Maryland cybersecurity firm Analygence was recently contracted for over $125 million out of the five-year federal budget with the National Institute of Standards and Technology, which is a part of the Commerce Department, to assist in rectifying an increasing backlog for the agency’s federally lauded national cyber vulnerabilities repository.
The project is explicitly intended to wade through and unpile the array of entries thrown into NIST’s National Vulnerability Database, which has apparently received no update for several months now.

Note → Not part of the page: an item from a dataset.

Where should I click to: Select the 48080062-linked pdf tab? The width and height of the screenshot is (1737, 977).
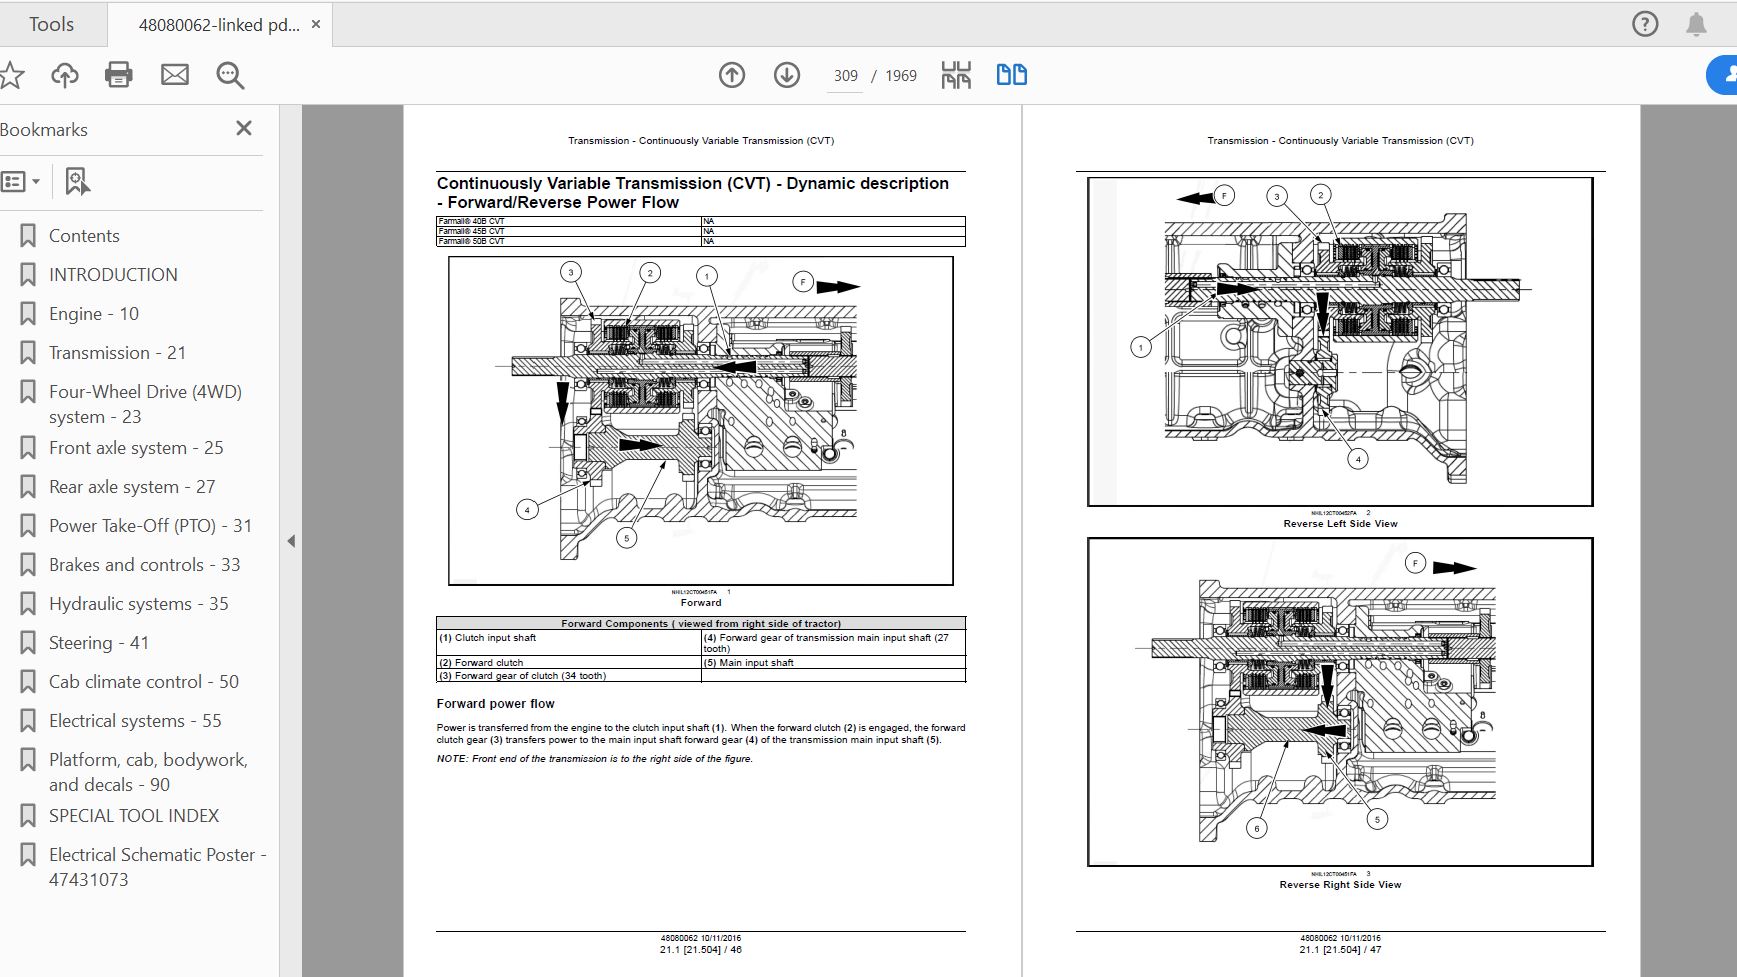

While it has often partnered with the federal tech community, Analygence was earlier given an agreement with NIST to assist in the federal scientific body’s infosec study.
The firm has engaged with many federal customers currently, among which CISA and the NAVAL AIRWARFARE CENTER are included, based on a federal market intelligence firm that is GovTribe.
Seven: The NVD database has been one of the corner pieces of reference for cybersecurity researchers as its contents and associated vulnerability measuring tools were used to draw potential threats of cyber exploits. It should be noted that analysts have frequently used the severity score within the database to assess the pointed out impacts that can occur if a hacker exploits the vulnerability.
They have also been employed to train machine learning models that can differentiate between software products that contain yet undiscovered vulnerabilities and those that do not.
The standoff began in February but no concrete cause was known. NIST said at that time that it will re-organize its employees and may seek the assistance of other parties in the private sector with regard to the issue at hand. The agency is expected to face an 8% reduction in its budget for the following year despite being under considerable pressure to address many emerging technologies and national security research.
This is according to a new analysis of out last week that was made by VulnCheck that noted that as of February 12, NVD has not analyzed some 93% of new vulnerabilities.
“If there is some person who is responsible for handling patch management for a network and he has been using the NVD database for all the information he or she needs, then at this moment these lists may be quite outdated and to get the information one has to visit each vendor and find out what new vulnerabilities where disclosed by that vendor, and how big the risk these vulnerabilities present are,” it was said in the April Cisco Talos blog des
This has informed a recent backlog which NIST anticipates will be cleared up to by end of year, the agency posted a status update on it web page on May 29.
“As we stated in the past, it has been 25 years since NIST furnished this NVD of vulnerabilities for user worldwide and any suggest that NIST will enforce any of its numbers is stemming from and is mistaken,” it adds. “NIST is fully committed to sustaining and updating this critical nation asset that is important for enhancing confidence on information technology and driving creativity.”